The following is an example of a configuration file to set up an XML-based source:

<rsscrawler xmlns="http://xmlns.oracle.com/search/rsscrawlerconfig">  
     <feedLocation>ftp://my.host.com/rss_feeds</feedLocation>
     <feedType>directoryFeed</feedType>
     <errorFileLocation>/tmp/errors</errorFileLocation>
     <securityType>attributeBased</securityType> 
     <sourceName>Contacts</sourceName>
     <securityAttribute name="EMPLOYEE_ID" grant="true"/> 
</rsscrawler> 

Where

  • feedLocation is one of the following:

    • URL of the directory, if the data feed is a directory feed

      This URL should be the FTP URL or the file URL of the directory where the data feeds are located. For example:

      ftp://example.domain.com/relativePathOfDirectory
      file://example.domain.com/c:\dir1\dir2\dir3
      file://example.domain.com//private/home/dir1/dir2/dir3 
      

      File URL if the data feeds are available on the same computer as Oracle SES. The path specified in the URL should be the absolute path of the directory.

      FTP URL to access data feeds on any other computer. The path of the directory in the URL can be absolute or relative.

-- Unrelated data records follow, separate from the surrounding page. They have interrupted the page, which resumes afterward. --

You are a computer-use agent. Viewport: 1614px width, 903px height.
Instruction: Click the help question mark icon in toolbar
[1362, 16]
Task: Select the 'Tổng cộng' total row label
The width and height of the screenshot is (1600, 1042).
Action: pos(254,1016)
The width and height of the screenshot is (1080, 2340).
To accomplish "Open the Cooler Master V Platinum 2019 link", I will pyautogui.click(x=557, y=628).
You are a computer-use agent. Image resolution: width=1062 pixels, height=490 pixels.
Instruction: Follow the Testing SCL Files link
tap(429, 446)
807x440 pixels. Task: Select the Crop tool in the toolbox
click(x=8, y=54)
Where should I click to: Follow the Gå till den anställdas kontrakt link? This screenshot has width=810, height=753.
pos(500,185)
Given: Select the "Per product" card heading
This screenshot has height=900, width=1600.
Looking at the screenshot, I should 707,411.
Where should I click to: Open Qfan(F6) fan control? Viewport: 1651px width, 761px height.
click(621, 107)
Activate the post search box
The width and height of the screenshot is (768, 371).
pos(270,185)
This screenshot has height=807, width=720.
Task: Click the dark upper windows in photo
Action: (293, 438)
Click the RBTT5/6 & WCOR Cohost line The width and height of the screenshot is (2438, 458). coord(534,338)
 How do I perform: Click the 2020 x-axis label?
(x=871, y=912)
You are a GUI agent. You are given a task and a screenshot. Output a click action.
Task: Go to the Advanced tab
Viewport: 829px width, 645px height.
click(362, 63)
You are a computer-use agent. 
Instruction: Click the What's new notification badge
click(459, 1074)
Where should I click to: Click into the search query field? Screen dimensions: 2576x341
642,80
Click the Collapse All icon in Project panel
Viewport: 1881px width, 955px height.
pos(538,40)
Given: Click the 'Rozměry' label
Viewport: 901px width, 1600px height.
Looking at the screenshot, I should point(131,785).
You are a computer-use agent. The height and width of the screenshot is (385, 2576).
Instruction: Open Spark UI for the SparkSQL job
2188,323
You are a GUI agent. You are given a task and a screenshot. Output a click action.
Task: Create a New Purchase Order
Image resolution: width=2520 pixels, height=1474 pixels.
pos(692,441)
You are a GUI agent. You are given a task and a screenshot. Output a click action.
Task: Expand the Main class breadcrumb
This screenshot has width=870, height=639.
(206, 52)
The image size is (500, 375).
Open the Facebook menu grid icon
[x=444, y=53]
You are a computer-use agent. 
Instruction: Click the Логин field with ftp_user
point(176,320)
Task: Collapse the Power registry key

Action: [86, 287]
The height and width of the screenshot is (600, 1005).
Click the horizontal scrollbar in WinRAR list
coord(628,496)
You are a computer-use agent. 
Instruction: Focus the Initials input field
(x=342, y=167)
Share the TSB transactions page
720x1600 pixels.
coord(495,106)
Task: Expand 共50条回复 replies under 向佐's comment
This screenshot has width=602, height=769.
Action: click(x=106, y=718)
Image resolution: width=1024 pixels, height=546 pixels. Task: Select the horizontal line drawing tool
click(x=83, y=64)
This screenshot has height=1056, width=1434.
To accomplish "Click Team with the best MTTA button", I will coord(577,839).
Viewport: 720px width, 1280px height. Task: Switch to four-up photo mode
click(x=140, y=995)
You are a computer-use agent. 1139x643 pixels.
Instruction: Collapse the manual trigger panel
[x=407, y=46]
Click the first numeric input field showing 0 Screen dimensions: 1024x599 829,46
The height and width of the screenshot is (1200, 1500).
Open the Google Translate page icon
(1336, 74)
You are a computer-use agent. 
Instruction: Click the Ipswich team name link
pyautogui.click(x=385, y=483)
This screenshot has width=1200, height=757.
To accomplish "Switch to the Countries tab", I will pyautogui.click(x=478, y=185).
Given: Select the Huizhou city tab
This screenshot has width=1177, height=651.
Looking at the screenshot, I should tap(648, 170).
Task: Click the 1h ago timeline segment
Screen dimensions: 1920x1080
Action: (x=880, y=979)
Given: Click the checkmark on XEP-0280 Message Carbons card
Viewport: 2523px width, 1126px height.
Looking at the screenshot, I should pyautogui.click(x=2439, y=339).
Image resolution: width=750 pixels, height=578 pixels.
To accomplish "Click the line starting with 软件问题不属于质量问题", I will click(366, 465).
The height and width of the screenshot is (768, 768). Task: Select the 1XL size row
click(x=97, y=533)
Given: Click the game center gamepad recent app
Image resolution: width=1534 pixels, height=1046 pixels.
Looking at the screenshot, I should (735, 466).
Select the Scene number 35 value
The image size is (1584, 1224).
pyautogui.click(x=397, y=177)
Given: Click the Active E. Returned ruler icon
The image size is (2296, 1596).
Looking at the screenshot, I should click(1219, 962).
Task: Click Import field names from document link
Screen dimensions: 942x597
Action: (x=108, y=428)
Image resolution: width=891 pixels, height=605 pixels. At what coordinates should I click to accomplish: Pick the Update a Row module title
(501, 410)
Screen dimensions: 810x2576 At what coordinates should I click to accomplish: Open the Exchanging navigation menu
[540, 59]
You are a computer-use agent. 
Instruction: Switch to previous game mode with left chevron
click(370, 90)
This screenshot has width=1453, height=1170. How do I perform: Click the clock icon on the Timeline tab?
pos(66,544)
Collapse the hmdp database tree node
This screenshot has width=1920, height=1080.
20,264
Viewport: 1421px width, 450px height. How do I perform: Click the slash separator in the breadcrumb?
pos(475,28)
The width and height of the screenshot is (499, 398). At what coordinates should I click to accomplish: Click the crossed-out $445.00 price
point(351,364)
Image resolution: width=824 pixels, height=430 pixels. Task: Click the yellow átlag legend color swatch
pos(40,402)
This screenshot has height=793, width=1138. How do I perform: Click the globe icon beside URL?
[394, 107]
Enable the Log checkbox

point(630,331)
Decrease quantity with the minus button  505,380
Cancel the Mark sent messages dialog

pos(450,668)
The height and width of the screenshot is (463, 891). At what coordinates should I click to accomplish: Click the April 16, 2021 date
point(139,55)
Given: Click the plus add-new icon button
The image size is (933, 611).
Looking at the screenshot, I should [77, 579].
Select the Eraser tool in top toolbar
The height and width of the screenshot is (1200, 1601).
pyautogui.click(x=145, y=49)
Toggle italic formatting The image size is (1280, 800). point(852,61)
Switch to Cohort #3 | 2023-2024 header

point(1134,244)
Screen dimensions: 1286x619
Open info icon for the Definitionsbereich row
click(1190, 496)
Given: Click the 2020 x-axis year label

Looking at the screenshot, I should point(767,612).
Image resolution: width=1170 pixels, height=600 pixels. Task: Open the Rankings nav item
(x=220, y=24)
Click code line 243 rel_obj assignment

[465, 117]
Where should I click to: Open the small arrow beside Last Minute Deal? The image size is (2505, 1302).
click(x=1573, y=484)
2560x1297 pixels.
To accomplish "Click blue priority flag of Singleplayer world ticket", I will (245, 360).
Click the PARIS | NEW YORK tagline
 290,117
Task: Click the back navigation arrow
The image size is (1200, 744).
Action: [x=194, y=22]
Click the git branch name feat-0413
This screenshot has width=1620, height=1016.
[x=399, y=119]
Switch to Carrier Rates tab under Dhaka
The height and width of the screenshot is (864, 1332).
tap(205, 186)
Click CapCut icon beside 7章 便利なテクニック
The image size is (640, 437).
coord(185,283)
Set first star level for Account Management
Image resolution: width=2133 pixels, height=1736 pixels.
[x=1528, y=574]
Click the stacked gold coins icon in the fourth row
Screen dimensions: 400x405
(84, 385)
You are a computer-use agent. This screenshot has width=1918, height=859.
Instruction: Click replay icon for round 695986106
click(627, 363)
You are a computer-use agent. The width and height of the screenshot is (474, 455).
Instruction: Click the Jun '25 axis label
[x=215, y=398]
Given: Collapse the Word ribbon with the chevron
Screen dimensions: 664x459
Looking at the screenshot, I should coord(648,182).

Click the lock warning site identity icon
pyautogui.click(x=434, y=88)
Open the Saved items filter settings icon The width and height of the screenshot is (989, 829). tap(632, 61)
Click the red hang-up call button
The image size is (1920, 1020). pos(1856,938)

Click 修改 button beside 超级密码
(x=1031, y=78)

The absolute path should be specified following the slash (/) after the host name in the URL. The relative path should be specified relative to the home directory of the user used to access FTP feeds.

      The user ID used to crawl the source should have write permissions on the directory, so that the data feeds can be deleted after crawl.

    • URL of the control file, if the data feed is a control feed

      This URL can be HTTP, HTTPS, file, or FTP URL. For example:

      http://example.com:7777/context/control.xml
      

      The path in FTP and file protocols can be absolute or relative.

  • feedType indicates the type of feed. Valid values are directoryFeed, controlFeed, and dataFeed.

  • errorFileLocation (optional) specifies the directory where status feeds should be uploaded.

    A status feed is generated to indicate the status of the processing feed. This status feed is named data_feed_file_name.suc or data_feed_file_name.err depending on whether the processing was successful. Any errors encountered are listed in the error status feed. If a value is specified for this parameter, then the status feed is uploaded to this location. Otherwise, the status feed is uploaded to the same location as the data feed.

    The user ID used to access the data feed should have write permission on the directory.

    If feedLocation is an HTTP URL, then errorFileLocation also should be an HTTP URL, to which the status feeds are posted. If no value is specified for errorFileLocation, then the status feeds are posted to the URL given in feedLocation.

    If an error occurs while processing a feed available over file or FTP protocol, then the erroneous feed is renamed filename.prcsdErr in the same directory.

  • sourceName (optional) specifies the name of the source.

  • securityType (optional) specifies the security type. Valid values are the following:

    • noSecurity: There is no security information associated with this source at the document level. This is the default value.

    • identityBased: Identity-based security is used for documents in the feed.

    • attributeBased: Attribute-based security is used for documents in the feed. With this security model, security attributes should be specified in the securityAttribute tag, and the values for these attributes should be specified for each document.

  • securityAttribute specifies attribute-based security. One or more tags of this type should be specified, and each tag should contain the following attributes:

    • name: Name of the security attribute.

    • grant: Boolean parameter indicating whether this is a grant/deny attribute. The security attribute is considered a grant attribute if the value is true and a deny attribute if the value is false.